That new formula seems to be doing some strange things. I have attached a worksheet with some search criteria already entered. The correct results appear in rows 11 to 22, but then rows 23 to 320 show records that all say n/a. then rows 321 and on appear to show the same record duplicated over and over again.
This is the formula I entered:
C11:
=IF(VLOOKUP(INDIRECT("ReturnData!A" & ROW()-5),ReturnData!$B$6:$K$49940, *3*, FALSE)=0,"",VLOOKUP(INDIRECT("ReturnData!A" & ROW()-5),ReturnData!$B$6:$K$49940, *3*, FALSE))
D11:
=IF(VLOOKUP(INDIRECT("ReturnData!A" & ROW()-5),ReturnData!$B$6:$K$49940, *4*, FALSE)=0,"",VLOOKUP(INDIRECT("ReturnData!A" & ROW()-5),ReturnData!$B$6:$K$49940, *4*, FALSE))
E11:
=IF(VLOOKUP(INDIRECT("ReturnData!A" & ROW()-5),ReturnData!$B$6:$K$49940, *5*, FALSE)=0,"",VLOOKUP(INDIRECT("ReturnData!A" & ROW()-5),ReturnData!$B$6:$K$49940, *5*, FALSE))
etc
(which I then coped down)

----------


## Nitefox

Any thoughts on this Holger? I dont understand why the vlookups on the Search sheet get screwed up due to the record number fromula in A.

----------


## HaHoBe

Hi, James,

ReturnData!$B$6:$K$*49940* could be one key to your question.

Ciao,
Holger

----------


## Nitefox

Thats why I dont understand how the formula in column A affects it, since the vlookup just references column B to K?

----------


## Nitefox

Holger,

I just realised that when the rows get deleted on the ReturnData sheet the vlookup formula on the Search sheet changes to REF:

=IFERROR(VLOOKUP(ReturnData!*#REF!*,ReturnData!$B$6:$K$49972, 3, FALSE),"")

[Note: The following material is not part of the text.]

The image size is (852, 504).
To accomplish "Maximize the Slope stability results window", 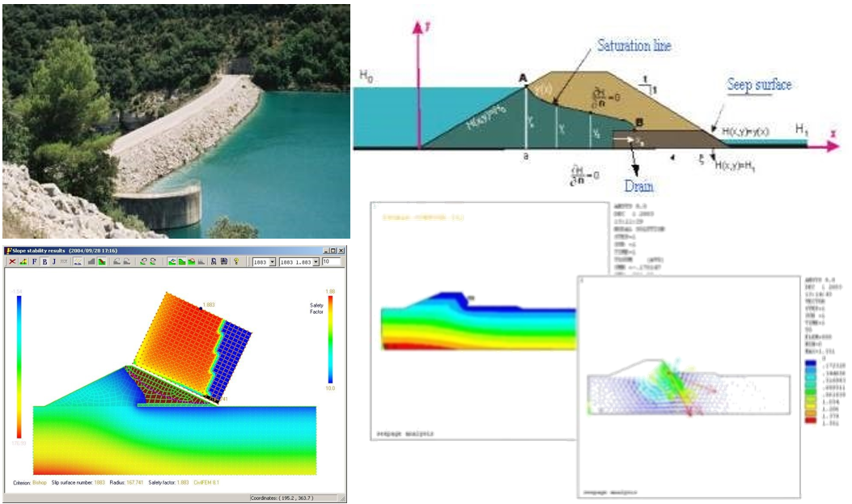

This is whats causing the blank records where the deleted records used to be. How can I stop this from happening? (I think this will probably fix all my issues).

Thanks,
James

----------


## HaHoBe

continued: http://www.excelforum.com/excel-gene...okup-code.html

----------


## Nitefox

Thank you for all your help and time, I appreciate you trying to find a solution for me.

----------